The biggest construction works seen by Reuters were at the Pionersky Radar Station, on Kaliningrad’s northern coast. The radar itself, whose range covers all of Europe and which gives early warning of air attack, became operational in 2014.
Now, the military is expanding the infrastructure around it. Trucks carrying sand and gravel could be seen driving into the base. Dump trucks, a truck-mounted crane and an excavator were parked nearby. Construction workers walked in and out of the base, some in camouflage trousers.
“The station is strategic for Russia, that’s where a lot of work is going on,” said a soldier based there.

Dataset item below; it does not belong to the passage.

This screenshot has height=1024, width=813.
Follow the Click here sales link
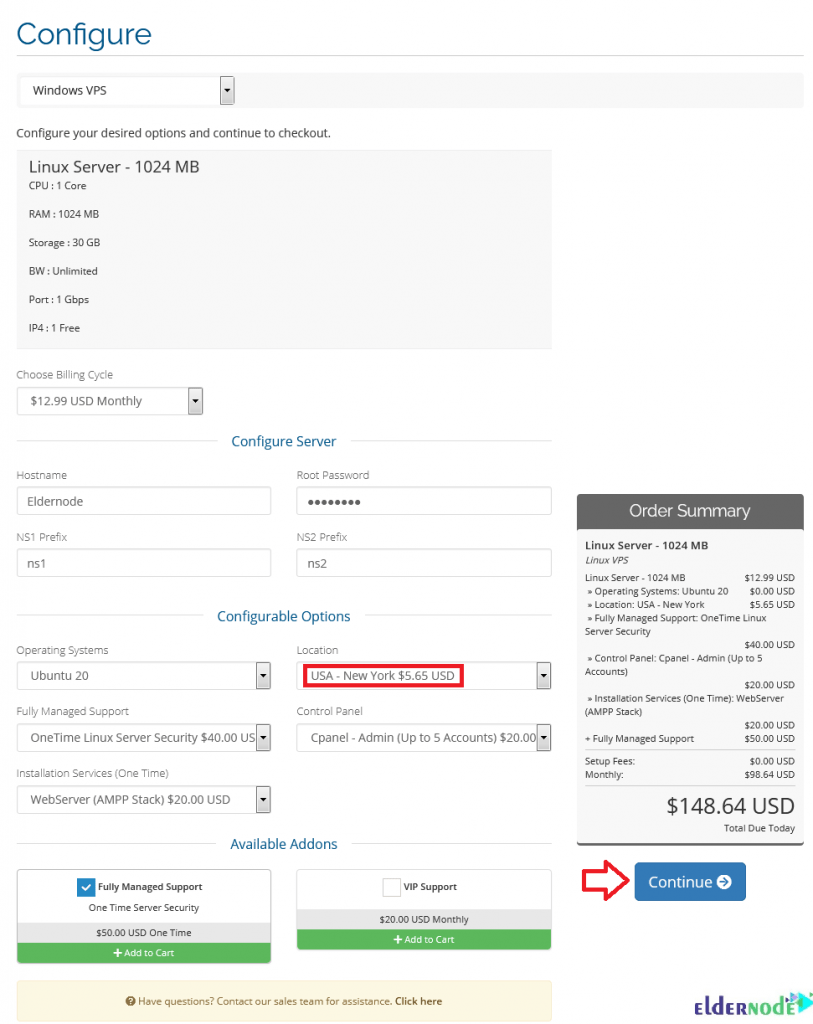click(x=418, y=1001)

Information posted on the website of Russia’s Federal Agency for Special Construction, which carries out construction projects for the military, said work was underway to build barracks, a heating plant, canteens, a medical station, storage units, a firefighting station, a social club and sports facilities.
New buildings could be seen behind the gate into the base. Two local sources said the new accommodation could house up to several hundred service personnel.

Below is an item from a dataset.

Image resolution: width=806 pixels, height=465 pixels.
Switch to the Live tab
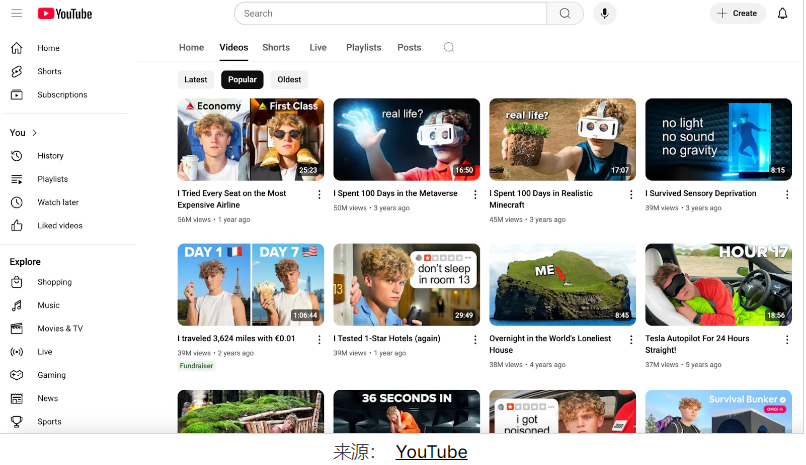[318, 47]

Military activity could also be observed in the region’s main city, also called Kaliningrad. Military trucks could be seen emerging from the Kaliningrad port – a civilian facility that has a military section – and heading to other parts of the region.
Several of the trucks were carrying small artillery pieces. Others had containers on the back, and in other cases the cargo was concealed beneath a tarpaulin.
At a third location, near the town of Svetlyi, a watchtower just off the road had been renovated, and a swathe of forest around it had been freshly felled to improve sight lines from the tower.
Two local sources familiar with the military set-up in the region said the watchtower was part of a chain of security to protect a military compound near Svetlyi that stored the arsenal of Russia’s Baltic Fleet, headquartered at the nearby port of Baltiysk.
Russia is likely to deploy the Iskander-M ballistic missiles in Kaliningrad within the next two to three years, sources close to its military have told Reuters.
That deployment is part of a long-standing plan to modernize Russia’s non-nuclear ballistic missile system, but Russia is likely to cast it as its response to NATO’s own build-up.
In Kaliningrad, Reuters did not see any evidence of preparations to deploy the missiles.
However, two local sources, one with direct knowledge of the Baltiysk naval base, said that the infrastructure work to house an unspecified number of the Iskander missiles has been completed at the base.
Moscow’s plan for Kaliningrad is not to flood it with troops and firepower, but to modernize its military infrastructure, said Vladimir Abramov, a Kaliningrad-based analyst who said he believed the West and Russia were equally to blame for their stand-off.
“The Kaliningrad contingent is being heavily upgraded qualitatively, not quantitatively,” said Abramov. “Our general staff understands the folly of a large deployment here.”